§ Exercise instructions:
The line with "The image size is (1464, 824)." through the last line of the entries: give these again exactly, and only these, without any pictures.

+++++

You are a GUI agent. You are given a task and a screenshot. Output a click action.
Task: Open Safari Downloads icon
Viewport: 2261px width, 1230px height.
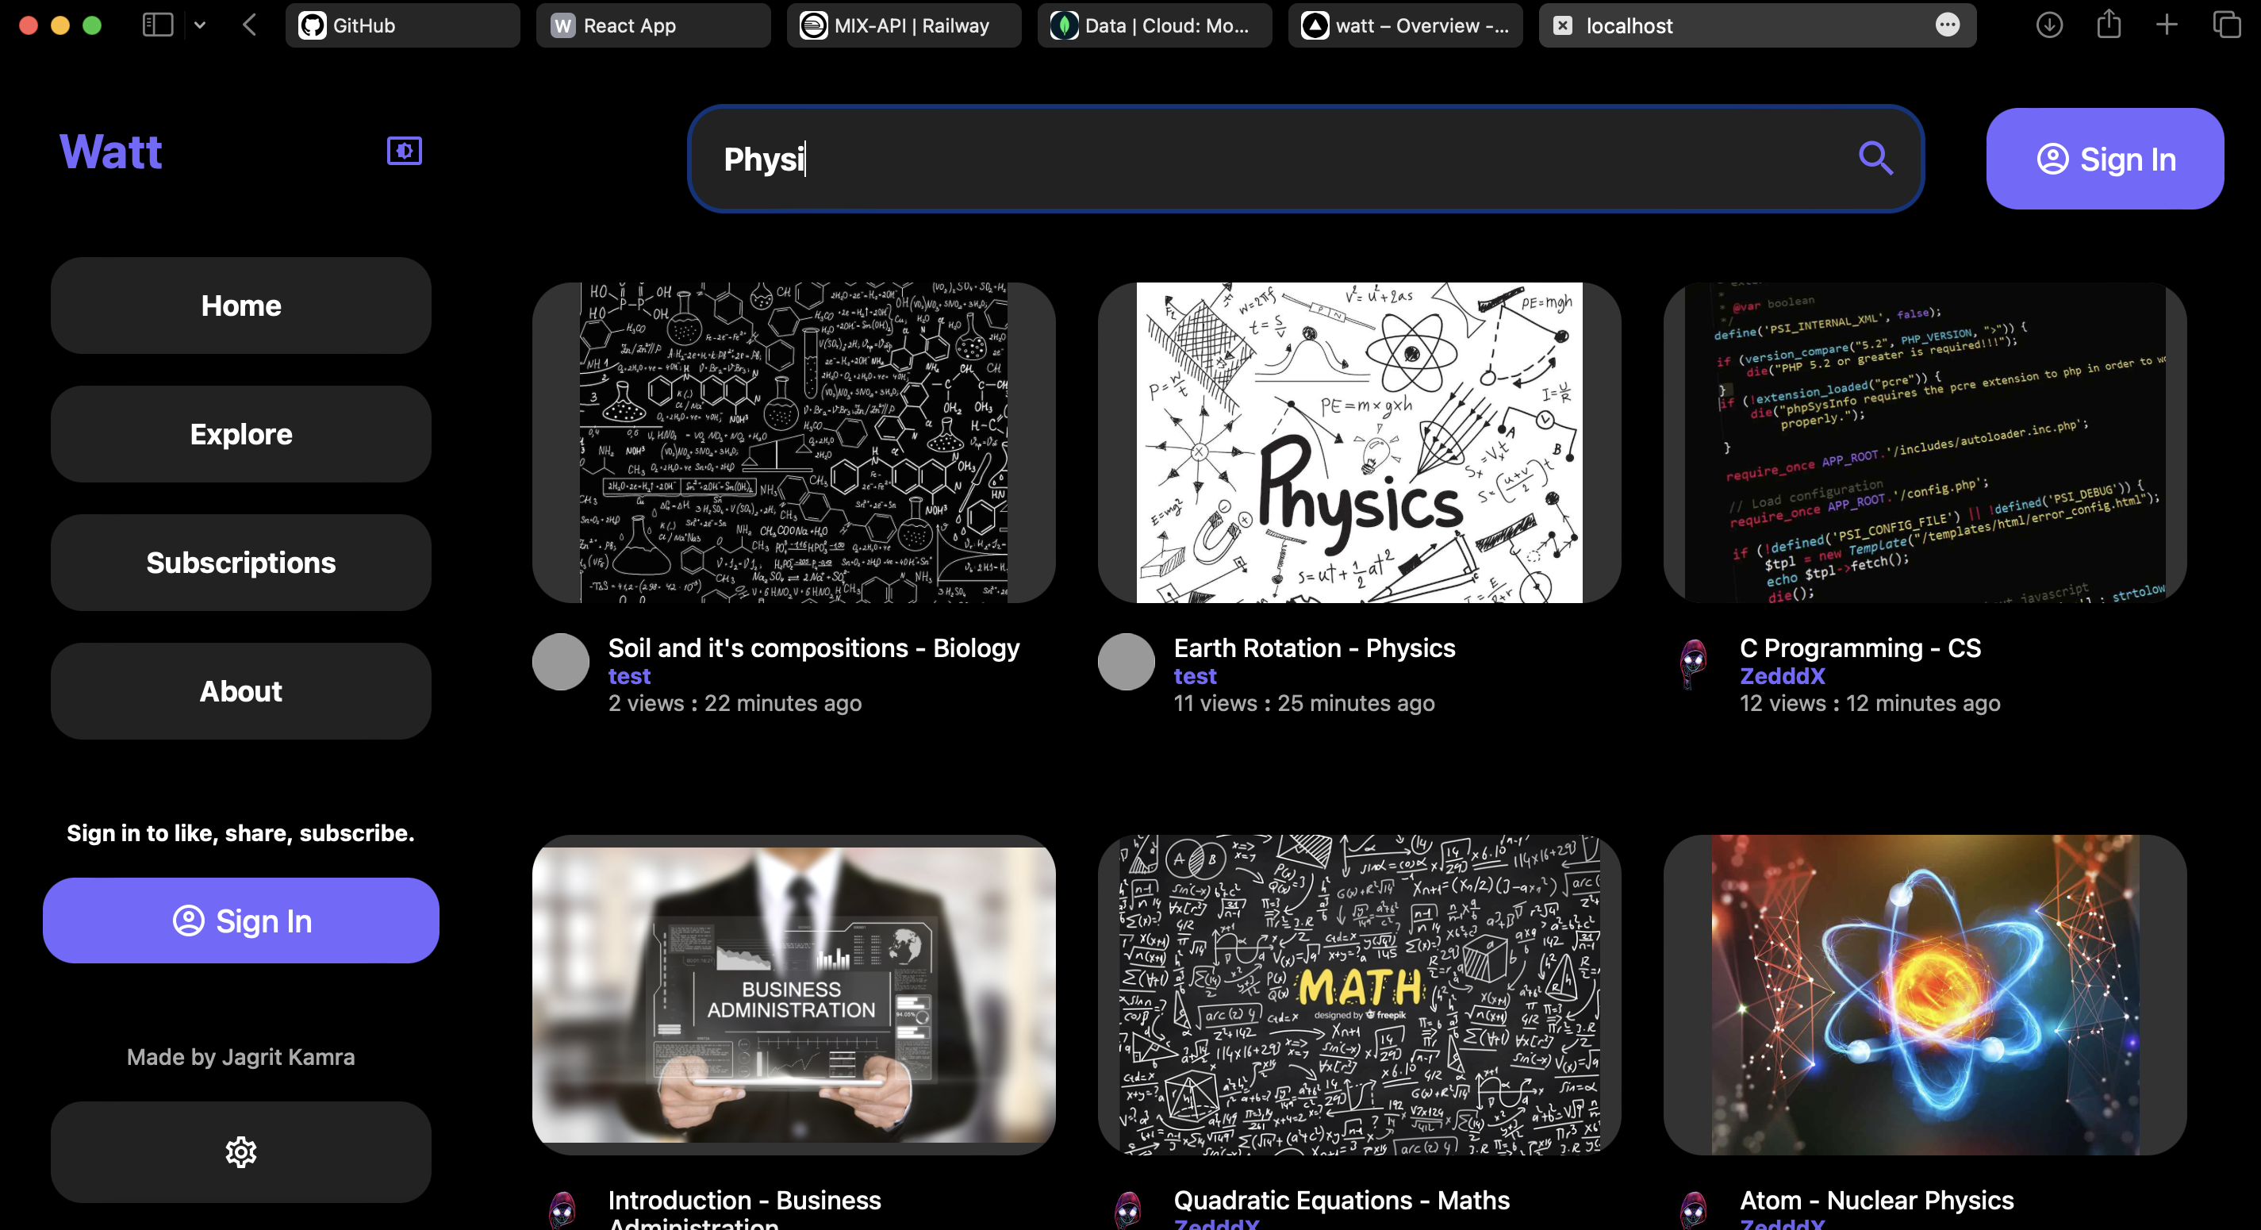pyautogui.click(x=2049, y=25)
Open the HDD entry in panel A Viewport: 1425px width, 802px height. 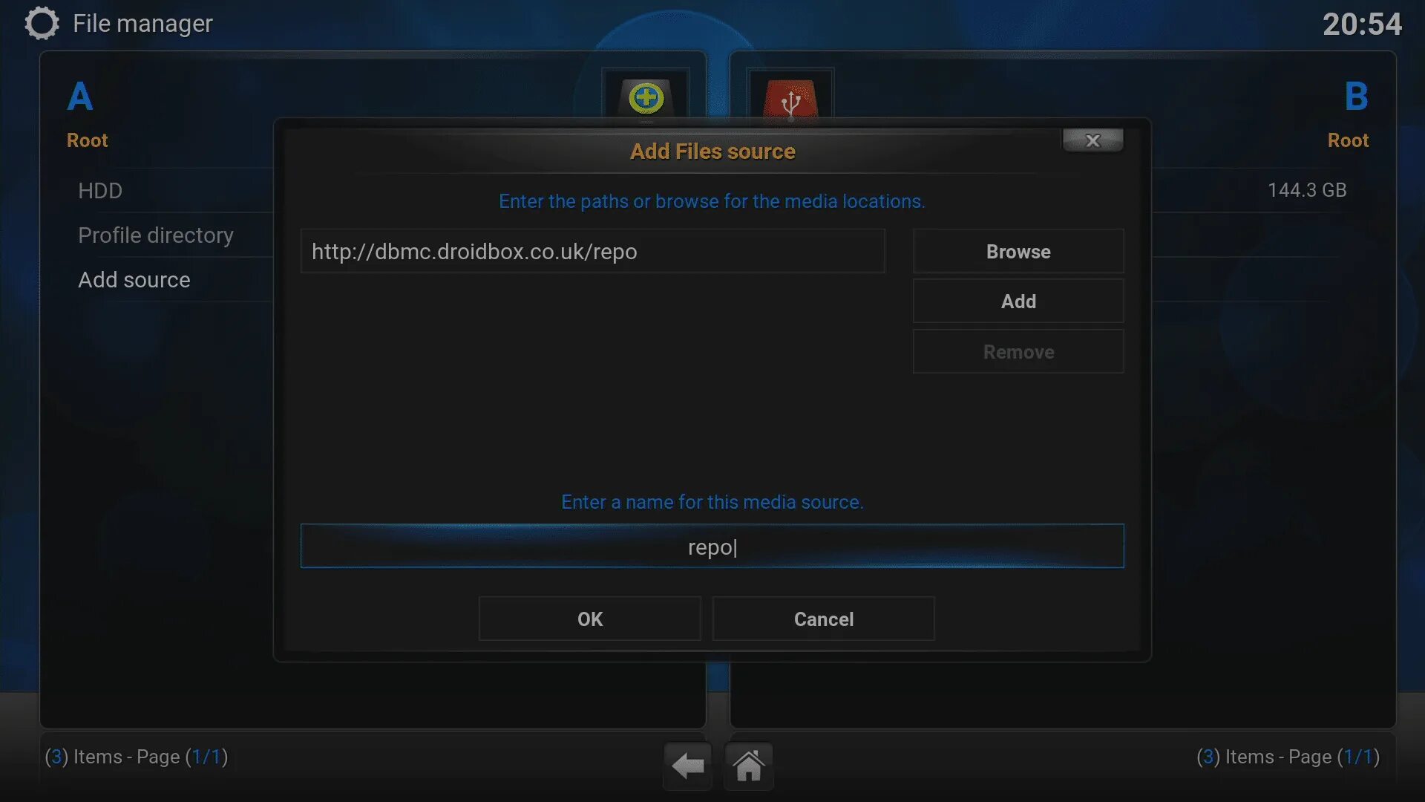click(x=100, y=191)
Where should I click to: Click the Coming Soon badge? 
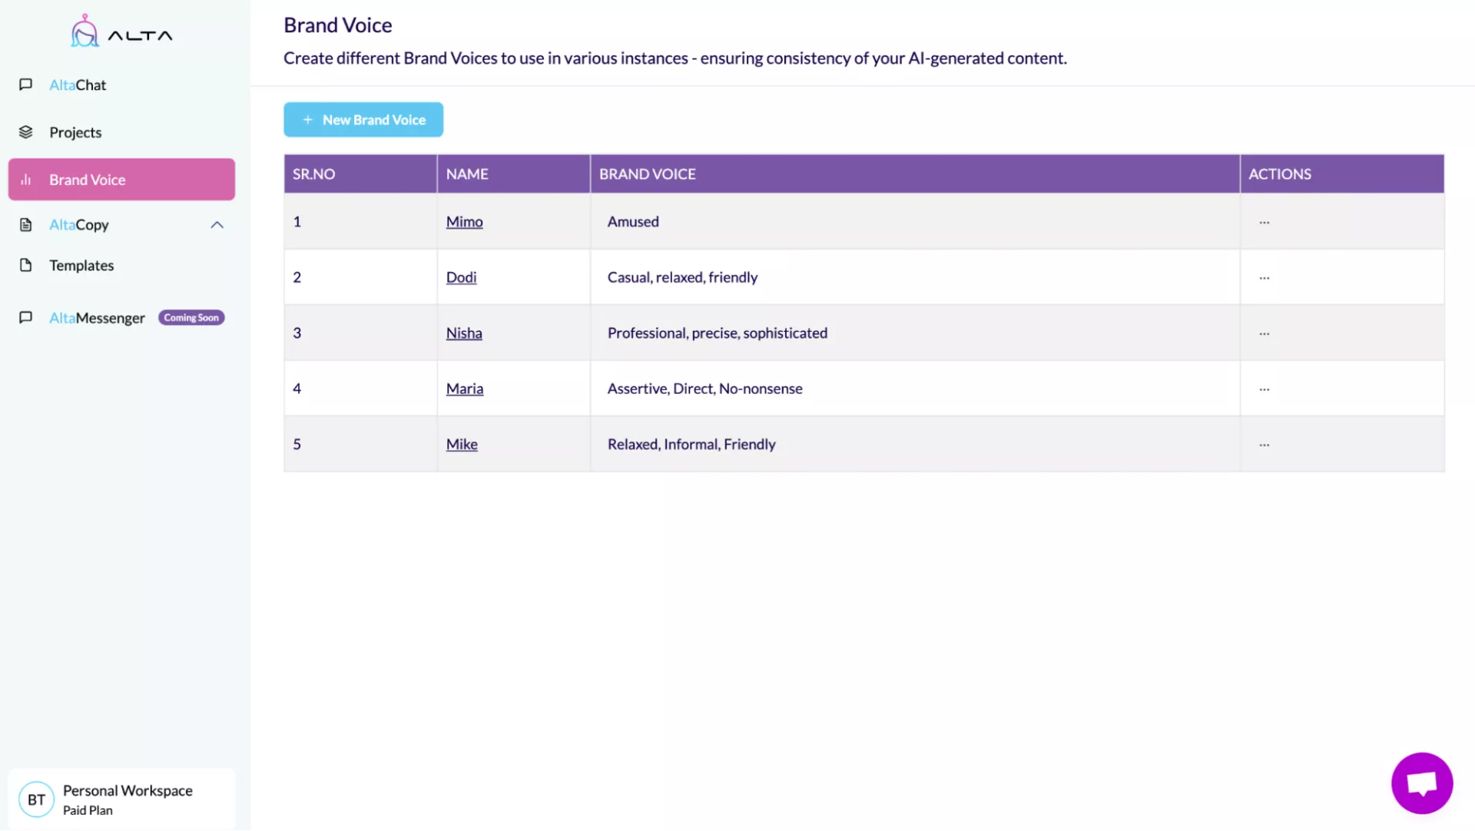coord(191,317)
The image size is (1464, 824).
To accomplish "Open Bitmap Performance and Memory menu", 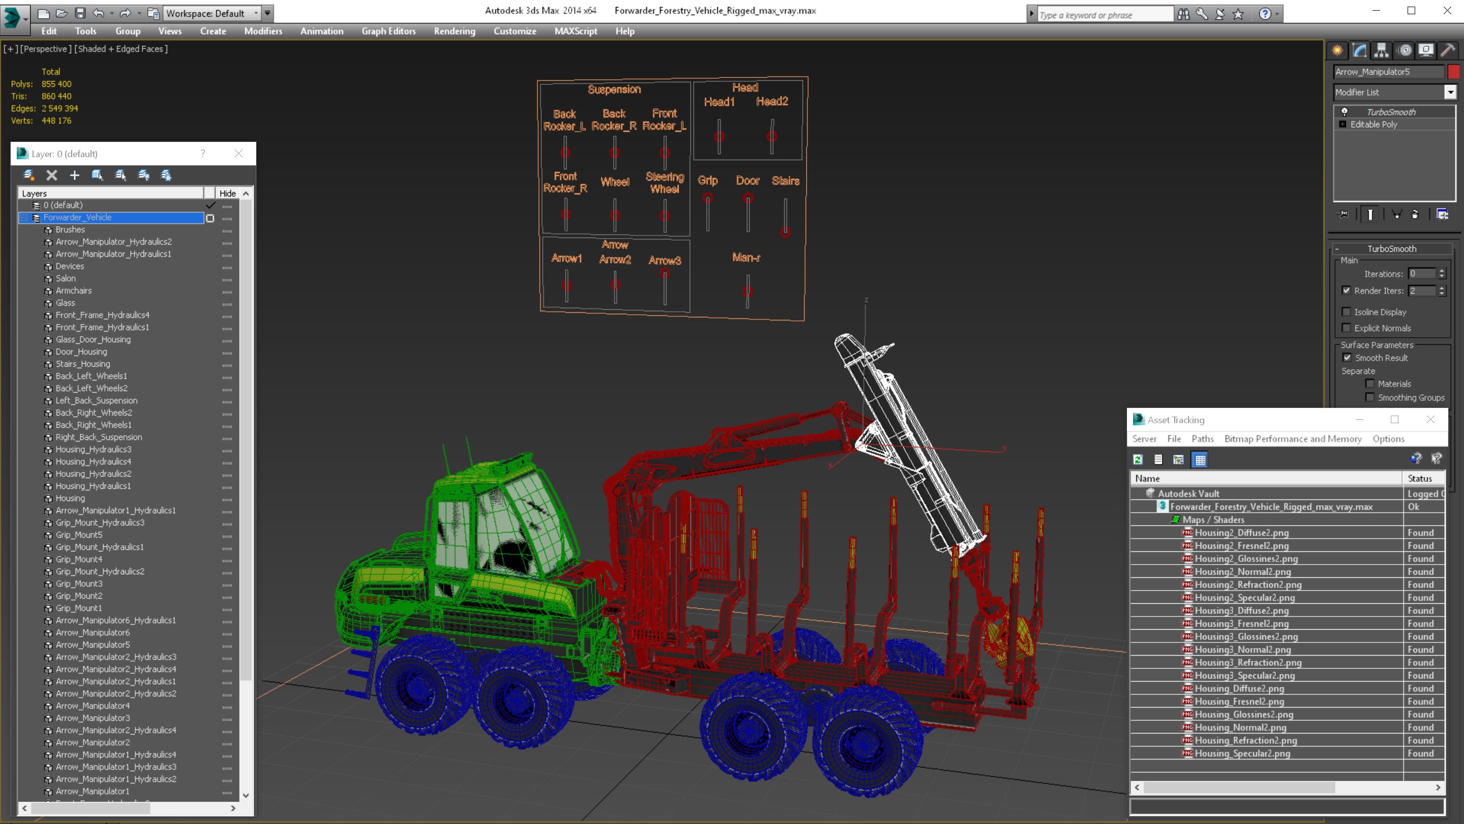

+++++

§ Result of the exercise:
The image size is (1464, 824).
To accomplish "Open Bitmap Performance and Memory menu", 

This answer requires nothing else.